Collected data:
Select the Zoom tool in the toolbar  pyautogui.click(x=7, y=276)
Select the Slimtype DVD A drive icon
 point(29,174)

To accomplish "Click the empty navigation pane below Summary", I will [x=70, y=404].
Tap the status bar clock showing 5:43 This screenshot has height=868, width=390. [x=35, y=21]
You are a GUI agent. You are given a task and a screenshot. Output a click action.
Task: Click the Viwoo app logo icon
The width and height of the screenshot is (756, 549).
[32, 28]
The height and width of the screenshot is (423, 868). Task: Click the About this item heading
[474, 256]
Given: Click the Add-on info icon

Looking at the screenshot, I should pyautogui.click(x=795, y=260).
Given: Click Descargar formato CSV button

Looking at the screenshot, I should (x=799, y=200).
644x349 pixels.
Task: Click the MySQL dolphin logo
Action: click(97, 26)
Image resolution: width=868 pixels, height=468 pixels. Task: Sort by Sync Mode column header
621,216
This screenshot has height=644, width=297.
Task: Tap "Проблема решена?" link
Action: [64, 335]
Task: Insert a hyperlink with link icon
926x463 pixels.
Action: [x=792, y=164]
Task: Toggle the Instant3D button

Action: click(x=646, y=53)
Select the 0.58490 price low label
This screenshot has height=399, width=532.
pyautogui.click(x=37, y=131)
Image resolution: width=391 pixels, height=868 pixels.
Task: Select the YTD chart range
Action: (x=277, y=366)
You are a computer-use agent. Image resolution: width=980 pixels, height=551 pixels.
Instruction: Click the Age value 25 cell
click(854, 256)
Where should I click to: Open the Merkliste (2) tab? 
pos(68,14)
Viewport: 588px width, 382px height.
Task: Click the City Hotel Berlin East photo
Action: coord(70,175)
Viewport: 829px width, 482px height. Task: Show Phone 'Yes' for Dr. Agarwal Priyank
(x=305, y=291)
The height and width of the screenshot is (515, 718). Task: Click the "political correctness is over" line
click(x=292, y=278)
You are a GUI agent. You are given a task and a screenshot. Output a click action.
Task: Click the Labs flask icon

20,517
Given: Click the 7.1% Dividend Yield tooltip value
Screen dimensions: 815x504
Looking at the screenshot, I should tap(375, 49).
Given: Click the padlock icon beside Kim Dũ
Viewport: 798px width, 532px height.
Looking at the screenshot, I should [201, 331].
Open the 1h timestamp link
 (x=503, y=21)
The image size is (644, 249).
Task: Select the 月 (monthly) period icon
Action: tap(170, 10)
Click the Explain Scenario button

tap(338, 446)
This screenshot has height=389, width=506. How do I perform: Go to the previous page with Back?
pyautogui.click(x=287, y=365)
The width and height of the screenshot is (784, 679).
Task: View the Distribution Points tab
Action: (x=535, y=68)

#### Aim of the task:
Your answer must be the lines from the first line of the records through the line containing "Select the 0.58490 price low label", copied exactly.

#### Answer space:
Select the Zoom tool in the toolbar  pyautogui.click(x=7, y=276)
Select the Slimtype DVD A drive icon
 point(29,174)

To accomplish "Click the empty navigation pane below Summary", I will [x=70, y=404].
Tap the status bar clock showing 5:43 This screenshot has height=868, width=390. [x=35, y=21]
You are a GUI agent. You are given a task and a screenshot. Output a click action.
Task: Click the Viwoo app logo icon
The width and height of the screenshot is (756, 549).
[32, 28]
The height and width of the screenshot is (423, 868). Task: Click the About this item heading
[474, 256]
Given: Click the Add-on info icon

Looking at the screenshot, I should pyautogui.click(x=795, y=260).
Given: Click Descargar formato CSV button

Looking at the screenshot, I should (x=799, y=200).
644x349 pixels.
Task: Click the MySQL dolphin logo
Action: click(97, 26)
Image resolution: width=868 pixels, height=468 pixels. Task: Sort by Sync Mode column header
621,216
This screenshot has height=644, width=297.
Task: Tap "Проблема решена?" link
Action: [64, 335]
Task: Insert a hyperlink with link icon
926x463 pixels.
Action: [x=792, y=164]
Task: Toggle the Instant3D button

Action: click(x=646, y=53)
Select the 0.58490 price low label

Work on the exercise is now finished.